Tujuan Anda: Terjemahkan kalimat "Gambaran ini lumayan timpang dengan statistik jumlah usaha dan serapan tenaga kerja." dari teks tentang UMKM ke dalam bahasa Inggris.

Teks Acuan:
--------------------------------

Kamis, 10 Juni 2021

 

Pemberdayaan Wirausaha di Era Ekonomi Baru

Moch Doddy Ariefianto ;  Dosen Binus University

KOMPAS, 10 Juni 2021

 

 

                                                           

Dilihat dari jumlah orang, UMKM adalah pelaku ekonomi terbesar di Indonesia. Data Kementerian Koperasi dan UMKM menunjukkan per akhir 2019; terdapat hampir 65,5 juta UMKM (99,9 persen total usaha nasional) yang menyerap lebih dari 119,5 juta tenaga kerja (96,9 persen tenaga kerja nasional).

 

Dari jumlah ini 64,6 juta (98,7 persen total usaha nasional) adalah usaha mikro yang menyerap lebih dari 109,8 juta tenaga kerja (89 persen tenaga kerja nasional). UU No 20/ 2008 mendefinisikan usaha mikro sebagai usaha dengan omzet hingga Rp 300 juta (atau modal sampai dengan Rp 50 juta). Usaha menengah omzet Rp 2,5 miliar-Rp 50 miliar, modal Rp 500 juta-Rp 10 miliar.

 

Meski memiliki jumlah anggota terbesar; kontribusi terhadap output nasional atau Produk Domestik Bruto (PDB) belum proporsional. Per akhir 2019; kontribusi UMKM adalah 60,5 persen atas dasar harga berlaku atau 57,1 persen atas dasar harga konstan. Gambaran ini lumayan timpang dengan statistik jumlah usaha dan serapan tenaga kerja.

--------------------------------

Kumpulan Baris:

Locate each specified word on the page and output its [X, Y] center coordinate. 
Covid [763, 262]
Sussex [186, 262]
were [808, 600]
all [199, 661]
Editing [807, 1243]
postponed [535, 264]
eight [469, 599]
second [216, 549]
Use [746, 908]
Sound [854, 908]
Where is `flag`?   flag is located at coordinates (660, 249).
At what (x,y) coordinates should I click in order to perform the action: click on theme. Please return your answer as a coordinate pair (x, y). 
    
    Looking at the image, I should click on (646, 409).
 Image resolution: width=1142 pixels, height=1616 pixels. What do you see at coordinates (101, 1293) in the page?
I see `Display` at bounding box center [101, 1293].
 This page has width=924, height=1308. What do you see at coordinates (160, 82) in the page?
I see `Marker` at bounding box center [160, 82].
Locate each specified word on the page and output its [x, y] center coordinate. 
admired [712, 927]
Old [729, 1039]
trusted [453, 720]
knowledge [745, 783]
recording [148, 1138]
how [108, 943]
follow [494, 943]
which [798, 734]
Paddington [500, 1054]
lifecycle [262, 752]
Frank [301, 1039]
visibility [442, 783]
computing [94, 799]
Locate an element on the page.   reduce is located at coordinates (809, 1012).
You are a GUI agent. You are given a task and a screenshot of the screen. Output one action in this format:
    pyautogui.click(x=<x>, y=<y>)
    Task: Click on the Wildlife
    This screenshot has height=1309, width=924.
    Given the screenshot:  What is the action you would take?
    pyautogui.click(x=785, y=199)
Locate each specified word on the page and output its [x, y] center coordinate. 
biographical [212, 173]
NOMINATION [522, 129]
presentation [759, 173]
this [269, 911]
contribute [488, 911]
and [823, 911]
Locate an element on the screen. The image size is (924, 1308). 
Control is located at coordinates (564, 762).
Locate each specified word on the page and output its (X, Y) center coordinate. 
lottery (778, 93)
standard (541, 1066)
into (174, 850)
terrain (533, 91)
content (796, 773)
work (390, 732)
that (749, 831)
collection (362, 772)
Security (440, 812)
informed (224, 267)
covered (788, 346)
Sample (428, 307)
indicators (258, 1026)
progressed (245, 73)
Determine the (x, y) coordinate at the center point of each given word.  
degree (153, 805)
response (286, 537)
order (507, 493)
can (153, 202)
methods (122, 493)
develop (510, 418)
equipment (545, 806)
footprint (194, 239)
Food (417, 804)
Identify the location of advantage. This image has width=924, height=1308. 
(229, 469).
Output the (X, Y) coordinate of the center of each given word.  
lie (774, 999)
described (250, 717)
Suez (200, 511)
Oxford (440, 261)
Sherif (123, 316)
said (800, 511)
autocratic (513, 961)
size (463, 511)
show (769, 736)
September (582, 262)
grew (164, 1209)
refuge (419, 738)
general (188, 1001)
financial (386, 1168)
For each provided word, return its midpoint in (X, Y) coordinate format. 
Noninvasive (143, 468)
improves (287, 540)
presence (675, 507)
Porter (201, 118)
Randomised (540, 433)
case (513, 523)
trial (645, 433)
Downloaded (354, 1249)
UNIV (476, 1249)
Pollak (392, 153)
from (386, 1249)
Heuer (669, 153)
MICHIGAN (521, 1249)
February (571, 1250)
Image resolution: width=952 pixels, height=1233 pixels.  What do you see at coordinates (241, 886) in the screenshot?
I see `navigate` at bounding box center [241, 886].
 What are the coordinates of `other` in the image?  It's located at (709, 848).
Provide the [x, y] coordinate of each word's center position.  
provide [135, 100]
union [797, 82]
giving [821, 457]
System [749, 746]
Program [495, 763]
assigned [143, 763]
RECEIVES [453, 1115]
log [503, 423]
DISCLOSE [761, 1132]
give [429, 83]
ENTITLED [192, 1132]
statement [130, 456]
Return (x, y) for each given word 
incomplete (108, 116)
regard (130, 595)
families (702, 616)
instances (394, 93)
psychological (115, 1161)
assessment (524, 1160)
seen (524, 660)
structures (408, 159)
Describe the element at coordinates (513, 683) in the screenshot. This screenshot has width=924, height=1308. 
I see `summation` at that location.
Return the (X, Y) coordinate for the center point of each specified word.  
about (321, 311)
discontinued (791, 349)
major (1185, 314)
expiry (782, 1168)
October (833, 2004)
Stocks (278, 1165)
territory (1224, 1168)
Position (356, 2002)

--------------------------------

Hasil Tugas: This picture is rather out of balance with the statistics on the number of businesses and the absorption of labor.